→ **Exercise**
Reproduce the lines exactly, starting with the line that contains "Task: Click the USB-C IN port" and continuing through the final line of the rows.

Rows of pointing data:
——————————

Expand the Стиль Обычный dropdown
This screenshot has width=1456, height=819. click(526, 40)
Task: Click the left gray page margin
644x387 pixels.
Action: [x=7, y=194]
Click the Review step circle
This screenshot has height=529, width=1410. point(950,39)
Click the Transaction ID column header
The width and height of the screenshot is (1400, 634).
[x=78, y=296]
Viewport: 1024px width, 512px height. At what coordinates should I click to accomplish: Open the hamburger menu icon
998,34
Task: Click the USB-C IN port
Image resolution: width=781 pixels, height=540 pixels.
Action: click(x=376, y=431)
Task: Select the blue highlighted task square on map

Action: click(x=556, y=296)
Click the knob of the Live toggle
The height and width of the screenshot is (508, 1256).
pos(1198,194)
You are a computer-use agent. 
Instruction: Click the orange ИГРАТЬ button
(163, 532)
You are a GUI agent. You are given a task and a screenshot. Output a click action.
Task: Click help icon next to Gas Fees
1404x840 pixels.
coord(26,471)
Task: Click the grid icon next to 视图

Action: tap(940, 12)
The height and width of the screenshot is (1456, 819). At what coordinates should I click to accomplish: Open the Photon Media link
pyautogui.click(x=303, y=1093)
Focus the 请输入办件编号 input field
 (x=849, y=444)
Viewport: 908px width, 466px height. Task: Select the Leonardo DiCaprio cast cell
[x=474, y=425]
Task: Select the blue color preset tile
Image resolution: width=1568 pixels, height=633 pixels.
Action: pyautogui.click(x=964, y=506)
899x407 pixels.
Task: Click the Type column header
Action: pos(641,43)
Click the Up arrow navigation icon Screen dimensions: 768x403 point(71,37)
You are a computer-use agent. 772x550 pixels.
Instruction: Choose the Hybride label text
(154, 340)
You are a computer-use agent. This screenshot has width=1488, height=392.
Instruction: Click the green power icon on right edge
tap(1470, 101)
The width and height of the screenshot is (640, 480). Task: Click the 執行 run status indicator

——————————

→ **Completed exercise**
Task: Click the USB-C IN port
Image resolution: width=781 pixels, height=540 pixels.
Action: click(x=376, y=431)
Task: Select the blue highlighted task square on map

Action: click(x=556, y=296)
Click the knob of the Live toggle
The height and width of the screenshot is (508, 1256).
pos(1198,194)
You are a computer-use agent. 
Instruction: Click the orange ИГРАТЬ button
(163, 532)
You are a GUI agent. You are given a task and a screenshot. Output a click action.
Task: Click help icon next to Gas Fees
1404x840 pixels.
coord(26,471)
Task: Click the grid icon next to 视图

Action: tap(940, 12)
The height and width of the screenshot is (1456, 819). At what coordinates should I click to accomplish: Open the Photon Media link
pyautogui.click(x=303, y=1093)
Focus the 请输入办件编号 input field
 (x=849, y=444)
Viewport: 908px width, 466px height. Task: Select the Leonardo DiCaprio cast cell
[x=474, y=425]
Task: Select the blue color preset tile
Image resolution: width=1568 pixels, height=633 pixels.
Action: pyautogui.click(x=964, y=506)
899x407 pixels.
Task: Click the Type column header
Action: pos(641,43)
Click the Up arrow navigation icon Screen dimensions: 768x403 point(71,37)
You are a computer-use agent. 772x550 pixels.
Instruction: Choose the Hybride label text
(154, 340)
You are a computer-use agent. This screenshot has width=1488, height=392.
Instruction: Click the green power icon on right edge
tap(1470, 101)
The width and height of the screenshot is (640, 480). Task: Click the 執行 run status indicator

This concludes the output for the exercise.